Over the the course of the trial Esseghaier has communicated his contempt for “man-made” law, his intention to convert those in court to Islam prior to a pending apocalypse and an antipathy toward the number 3. Code said he’s seen no evidence Esseghaier is unfit to stand trial.
Phil Klassen, a psychiatrist chosen by the Crown, will re-assess Esseghaier within the next 30 days. If Esseghaier doesn’t cooperate — and he’s suggested he won’t — Klassen can conduct an assessment based on existing documents and evidence.
If Esseghaier is found unfit now, it’s possible he was unfit over the course of the months-long trial, during which he represented himself at his own insistence. If he was unfit to stand trial but tried (without a lawyer) anyway, it’s possible Code will be pressured to declare a mistrial.
Esseghaier and Raed Jaser are accused of plotting to blow up a Via Rail train. A jury found them guilty in a case that hinged on the testimony and wiretapped conversations of an undercover FBI agent who posed as a wealthy Egyptian-American keen to fund jihadist enterprises.
In court on Wednesday, Esseghaier made a religious soliloquy similar to those he’s given in court before. He spoke, among other things, about Jesus returning to Earth as a Muslim and reiterated that he believes it’s still 2014.
It’s not common to ask for a second opinion in fitness assessments, Ramshaw said in an interview, but “it has been done.”
“I always think it’s good to get a second assessment. I’ve always thought it’s wise and helpful,” she said.
“The more complex the situation is, the more likely a second opinion is. … It depends on so many factors.”
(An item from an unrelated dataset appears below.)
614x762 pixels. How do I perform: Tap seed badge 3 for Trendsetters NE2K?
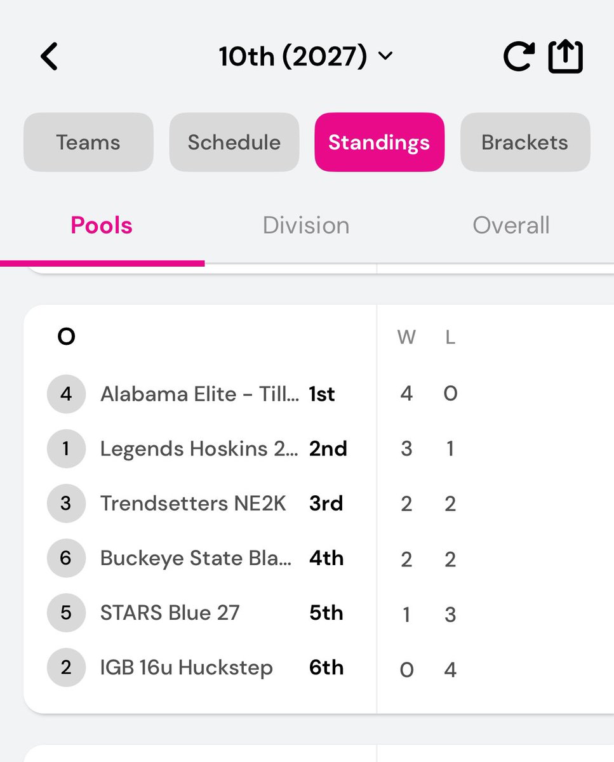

Concerns have been raised about this case and another terror trial under way in B.C., in which defence lawyers argued undercover agents exploited developmentally delayed drug addicts to pursue a criminal case.
Both the Via and B.C. cases involve undercover agents investigating alleged terror plots involving people possibly in compromised mental states.
A Human Rights Watch report last year highlighted what it termed a disturbing pattern of targeting vulnerable people in FBI terror investigations.